為提高開發效率,本研究使用 PLCopen 的 Beremiz 編輯器為中介軟體,將
運動控制邏輯轉換為 XML 格式的參數表,並由 GVM 虛擬機進行解析和執行。
在整體系統架構設計上,本研究採用 MIAT 系統設計方法論,通過模組化設計
提高系統的靈活性和可擴展性。
實驗結果表明,所開發的系統在使用 RISC-V 處理器的 FPGA 平台上執行
多軸同步控制時,相較於傳統的 ESP32 平台,效能提高了 1.75 倍。這證實了系
統在運動控制的精確度、響應時間和整體效能方面具有顯著優勢。本研究不僅
提供了一個高效、靈活且低成本的解決方案,還展示了 RISC-V 架構在機械手
臂控制領域的巨大潛力和應用前景。;As industrial automation and intelligent manufacturing rapidly advance, the
demand for efficient, flexible, and cost-effective robotic arm control systems
continues to grow. However, existing commercial control systems are expensive and
lack flexibility, making it difficult to meet the diverse and rapidly changing market
needs. Therefore, this study aims to develop a multi-axis robotic arm control system
chip development platform based on the RISC-V processor, enabling rapid
development and deployment of intelligent robotic arm systems. The study proposes a
solution based on the RISC-V open instruction set architecture, designing and
implementing multi-axis motion control extension instructions. These instructions can
efficiently drive multi-axis motion control hardware accelerators, significantly
enhancing system performance.
To improve development efficiency, this study uses the PLCopen Beremiz editor
as middleware to convert motion control logic into XML format parameter tables,
which are parsed and executed by the GVM virtual machine. In the overall system
architecture design, this study adopts the MIAT system design methodology,
improving system flexibility and scalability through modular design.
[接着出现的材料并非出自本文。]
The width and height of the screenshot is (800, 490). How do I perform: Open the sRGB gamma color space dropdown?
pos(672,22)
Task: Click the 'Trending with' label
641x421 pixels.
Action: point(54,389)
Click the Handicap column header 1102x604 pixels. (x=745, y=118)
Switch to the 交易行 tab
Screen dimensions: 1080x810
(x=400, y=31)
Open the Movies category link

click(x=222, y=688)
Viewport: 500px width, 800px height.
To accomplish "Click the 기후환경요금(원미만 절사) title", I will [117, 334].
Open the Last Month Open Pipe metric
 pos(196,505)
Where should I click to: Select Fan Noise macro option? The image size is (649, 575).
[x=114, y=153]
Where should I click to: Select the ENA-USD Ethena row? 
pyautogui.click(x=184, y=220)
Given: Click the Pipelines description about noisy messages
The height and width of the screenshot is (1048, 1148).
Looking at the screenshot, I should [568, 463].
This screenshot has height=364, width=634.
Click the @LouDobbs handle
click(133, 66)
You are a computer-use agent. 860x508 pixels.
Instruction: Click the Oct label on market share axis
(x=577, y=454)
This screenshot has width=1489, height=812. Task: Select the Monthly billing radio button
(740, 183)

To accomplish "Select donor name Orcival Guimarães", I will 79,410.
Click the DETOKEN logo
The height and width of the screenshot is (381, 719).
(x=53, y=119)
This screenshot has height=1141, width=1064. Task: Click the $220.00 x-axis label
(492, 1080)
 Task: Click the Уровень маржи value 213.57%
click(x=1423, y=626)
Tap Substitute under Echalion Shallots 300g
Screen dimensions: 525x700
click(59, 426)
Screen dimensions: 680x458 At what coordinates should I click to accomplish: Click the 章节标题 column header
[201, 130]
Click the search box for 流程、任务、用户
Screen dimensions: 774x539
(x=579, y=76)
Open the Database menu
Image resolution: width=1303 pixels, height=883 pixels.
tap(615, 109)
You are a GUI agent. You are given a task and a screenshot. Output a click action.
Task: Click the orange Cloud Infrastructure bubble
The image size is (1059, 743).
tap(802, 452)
Experimental results show that the developed system, when executing multi-axis
synchronous control on an FPGA platform using a RISC-V processor, achieved a 1.75
times performance improvement compared to traditional ESP32 platforms. This
demonstrates significant advantages in motion control accuracy, response time, and
overall performance. This study not only provides an efficient, flexible, and low-cost
solution but also showcases the tremendous potential and application prospects of the
RISC-V architecture in the field of robotic arm control. |